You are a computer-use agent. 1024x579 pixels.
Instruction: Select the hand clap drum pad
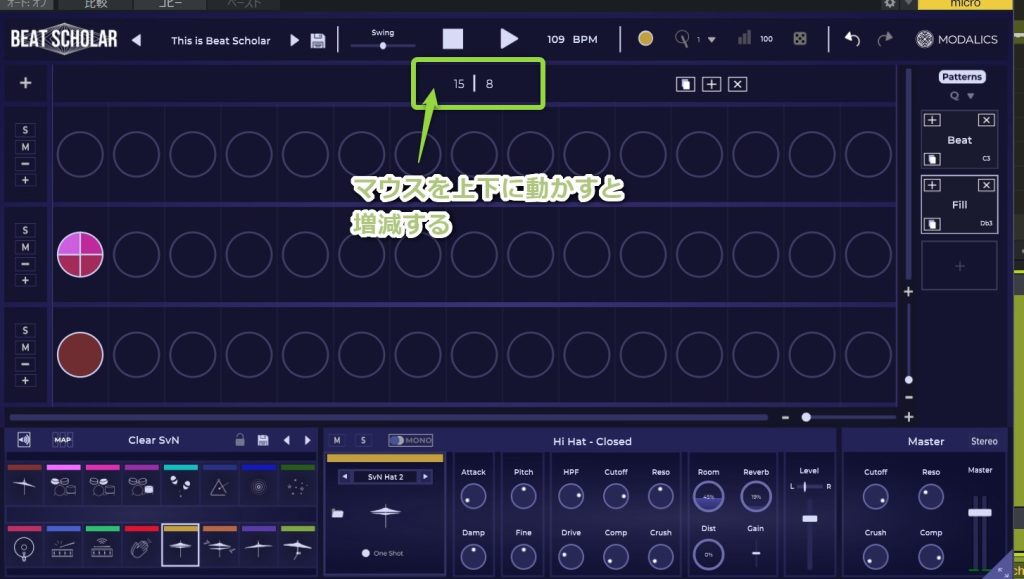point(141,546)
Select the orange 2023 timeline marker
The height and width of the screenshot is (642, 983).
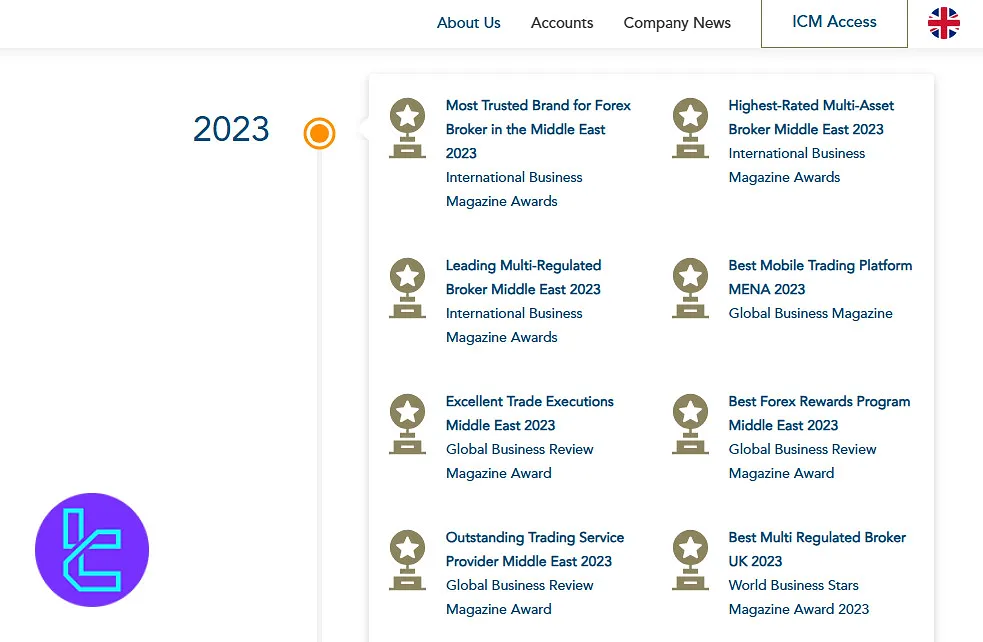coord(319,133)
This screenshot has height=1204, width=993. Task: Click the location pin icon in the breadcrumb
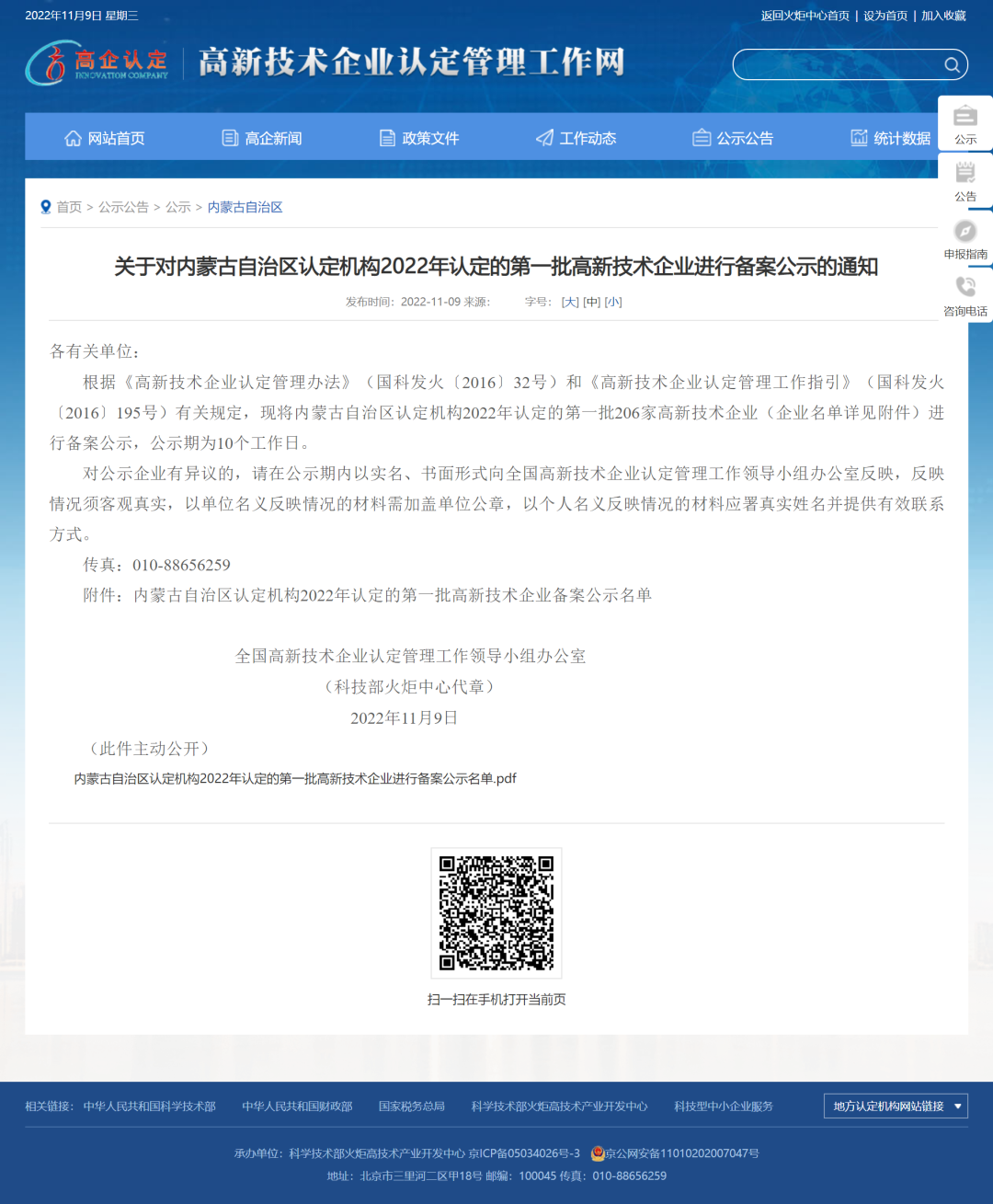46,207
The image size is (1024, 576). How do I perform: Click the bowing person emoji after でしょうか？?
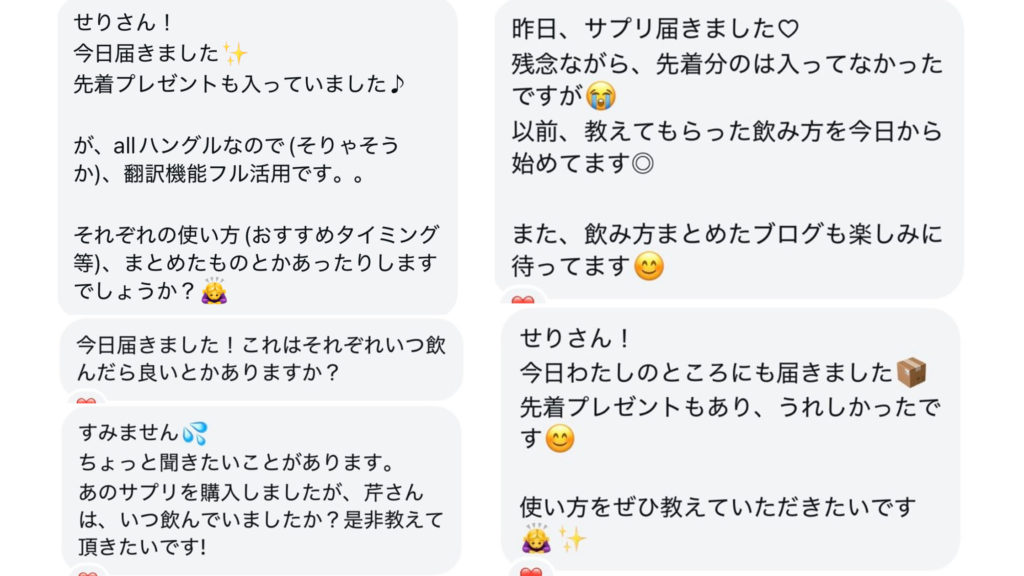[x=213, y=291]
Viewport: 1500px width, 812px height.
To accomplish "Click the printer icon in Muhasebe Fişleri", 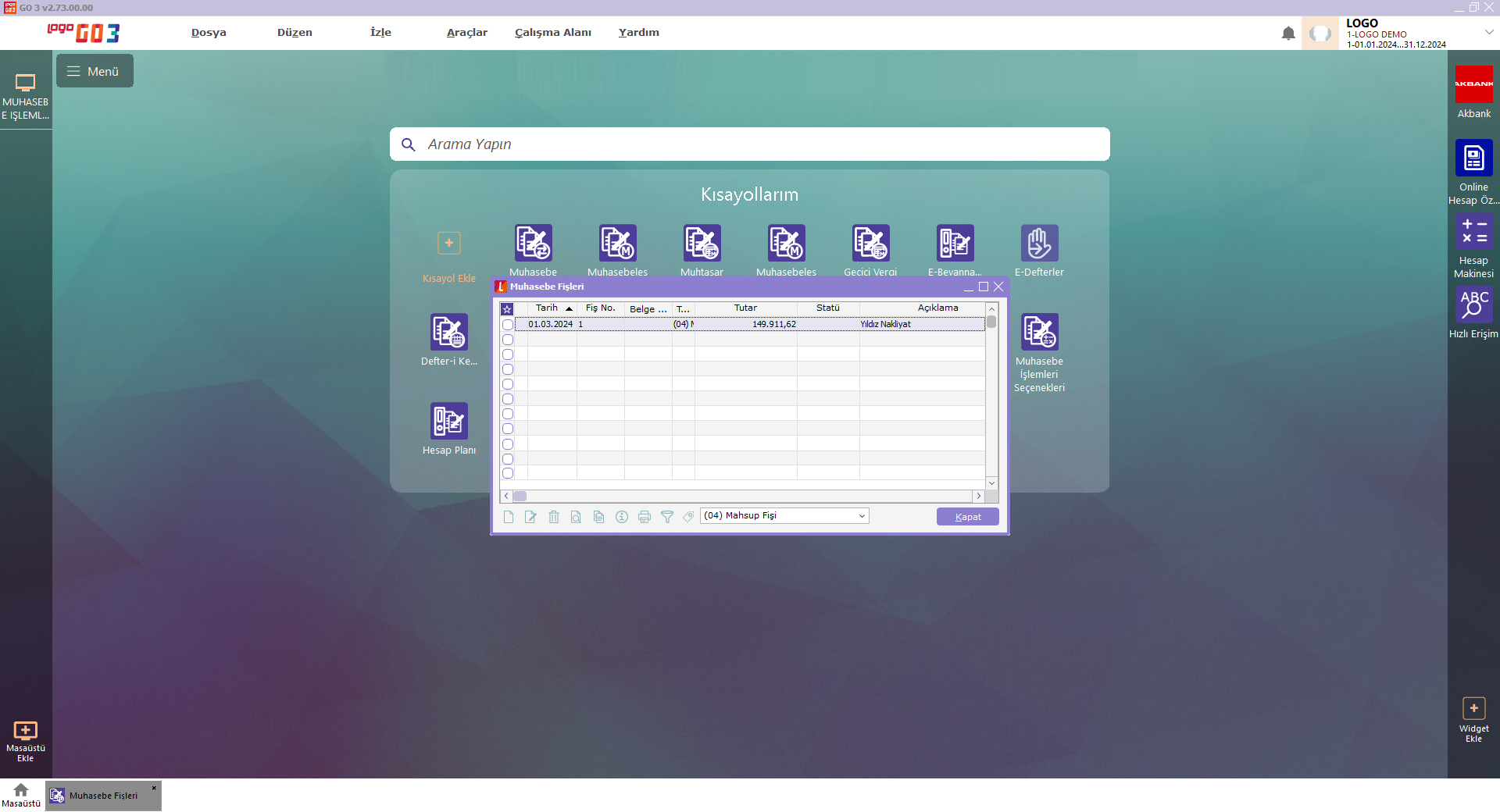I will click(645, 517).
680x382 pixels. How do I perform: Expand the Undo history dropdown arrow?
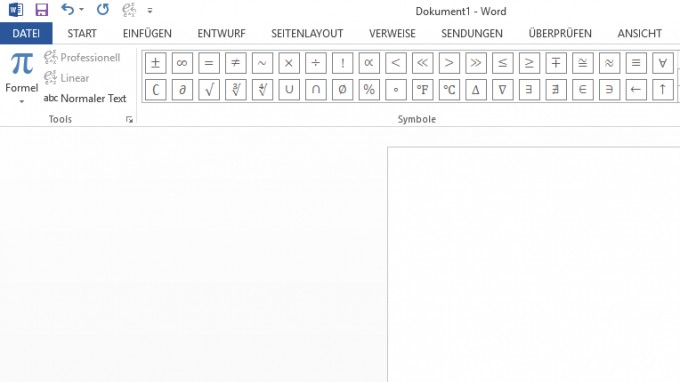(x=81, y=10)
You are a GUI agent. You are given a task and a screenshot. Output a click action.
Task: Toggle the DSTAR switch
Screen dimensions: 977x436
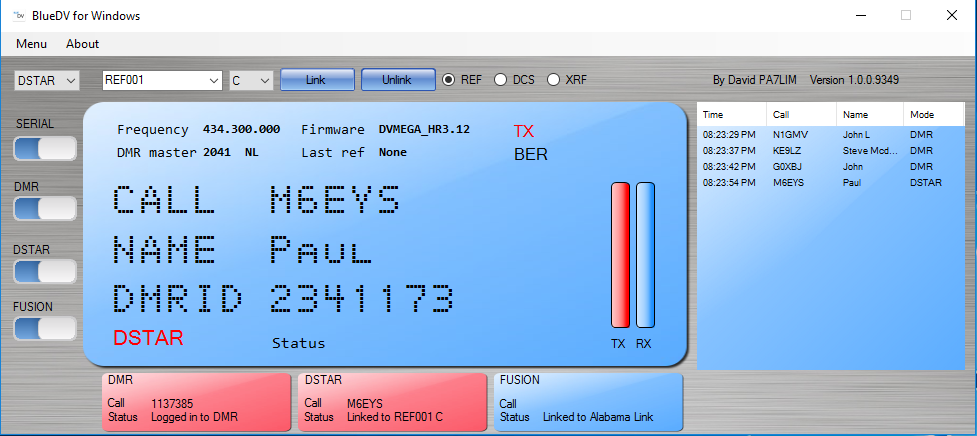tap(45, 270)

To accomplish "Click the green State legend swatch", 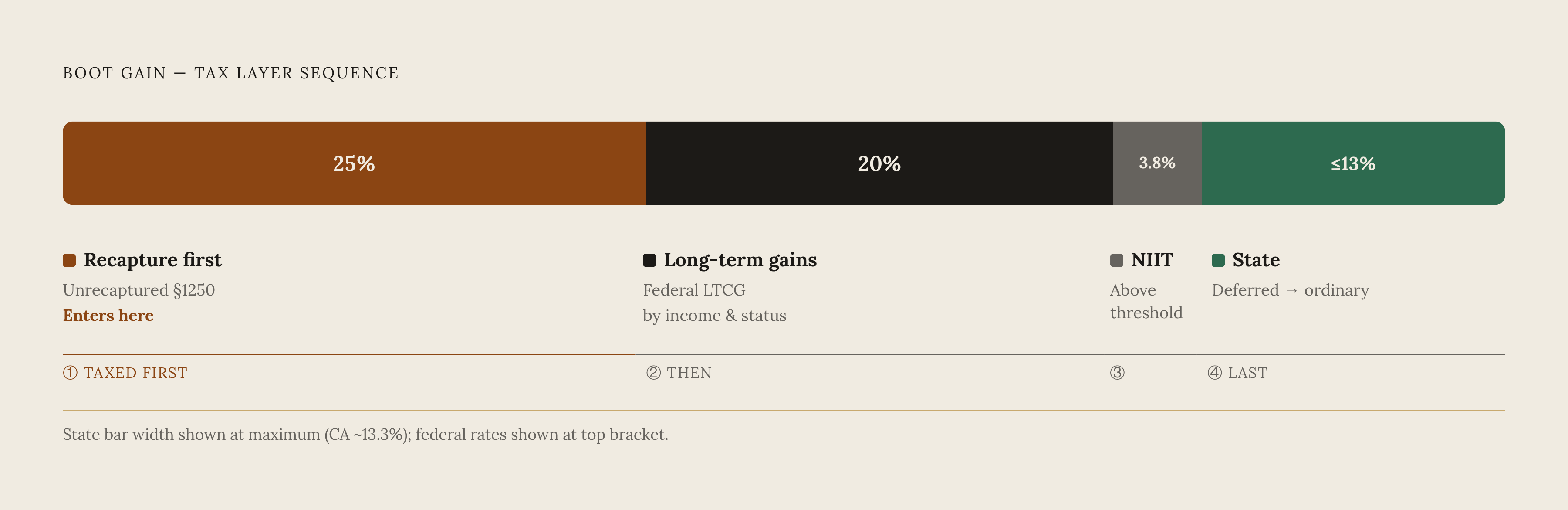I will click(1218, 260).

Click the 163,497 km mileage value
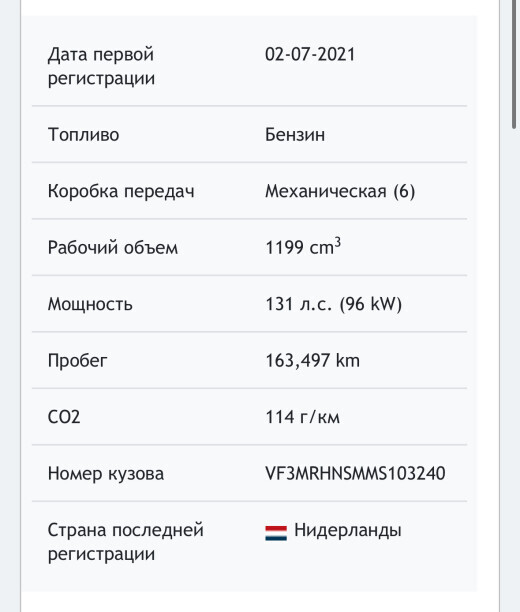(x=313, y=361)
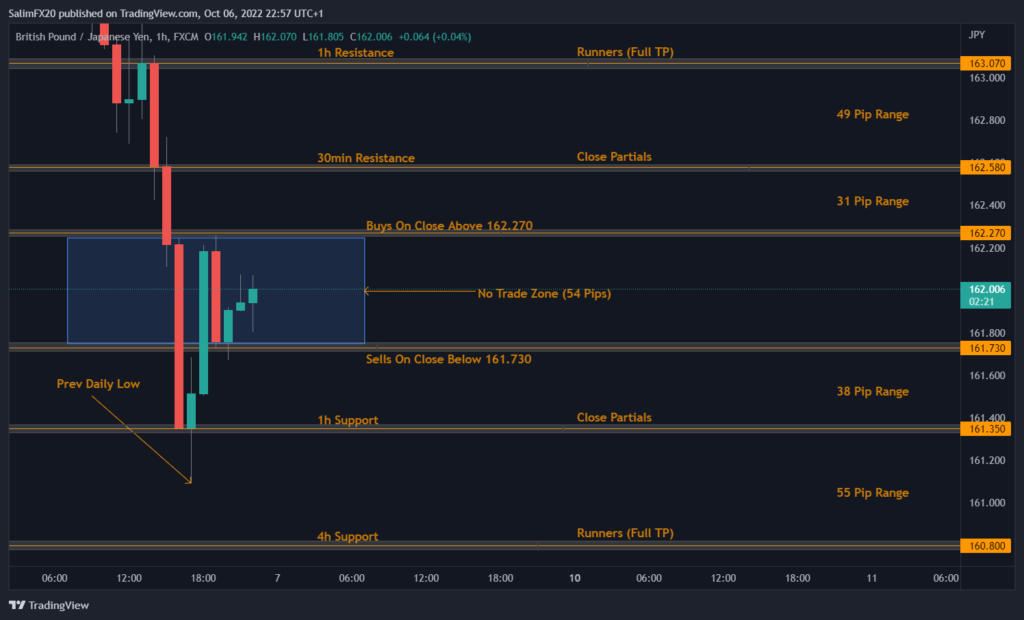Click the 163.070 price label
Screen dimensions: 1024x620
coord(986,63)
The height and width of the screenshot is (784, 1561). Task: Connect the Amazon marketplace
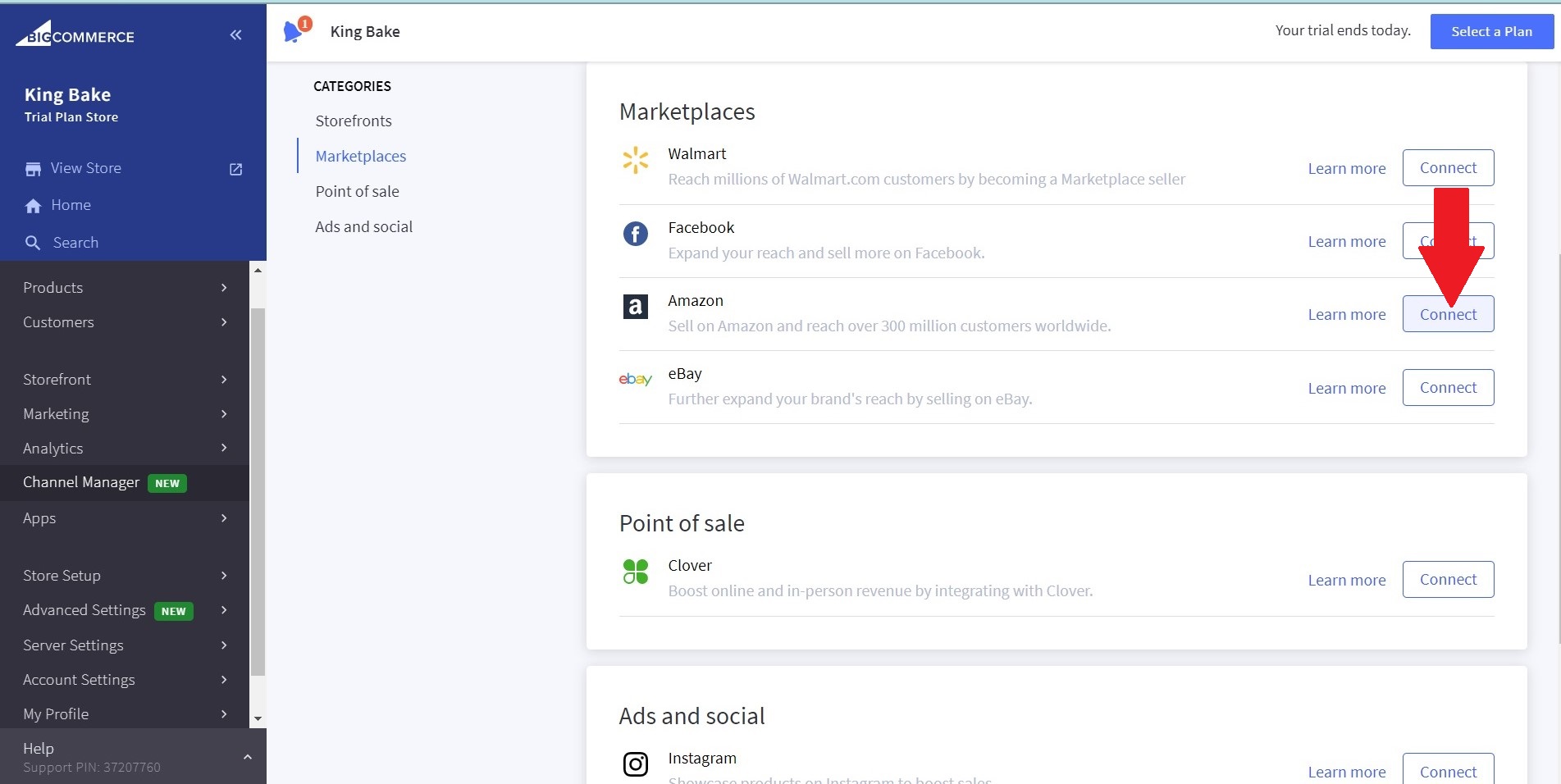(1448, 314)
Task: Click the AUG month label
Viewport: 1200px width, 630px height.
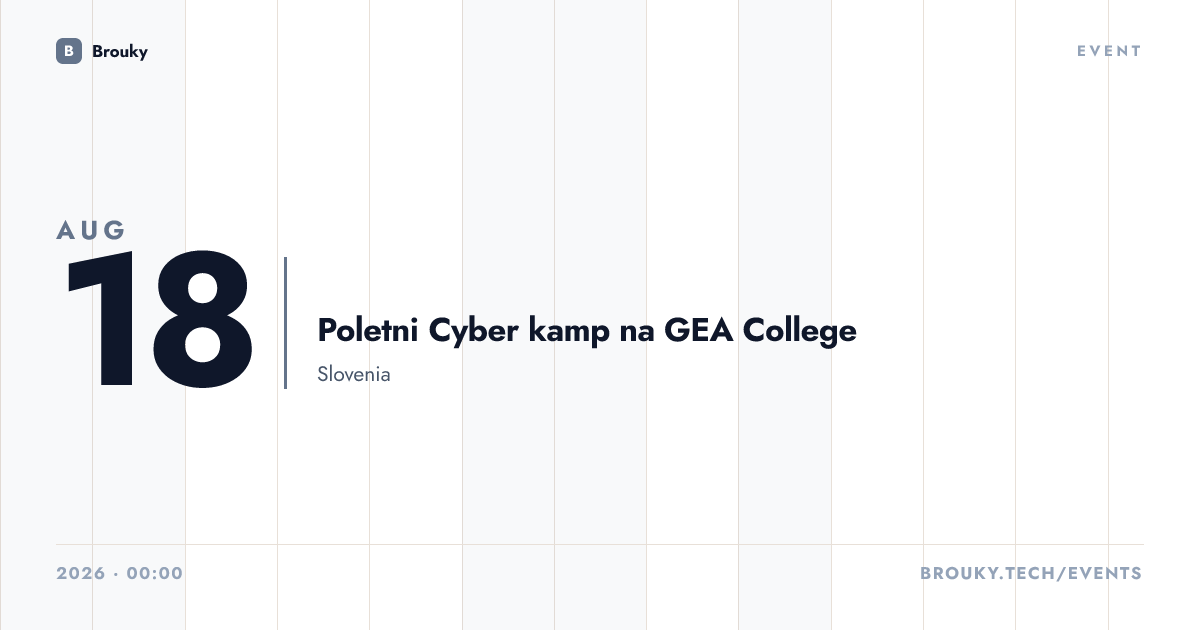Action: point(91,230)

____

WORK TASK
Take the line containing "The height and width of the screenshot is (784, 1561)." as the first line and the last line of the data above as the final one, and output exactly the lines between them, inclusive, with no pictures.

ANSWER SECTION
The height and width of the screenshot is (784, 1561). Task: Connect the Amazon marketplace
(1448, 314)
Task: Click the AUG month label
Viewport: 1200px width, 630px height.
Action: point(91,230)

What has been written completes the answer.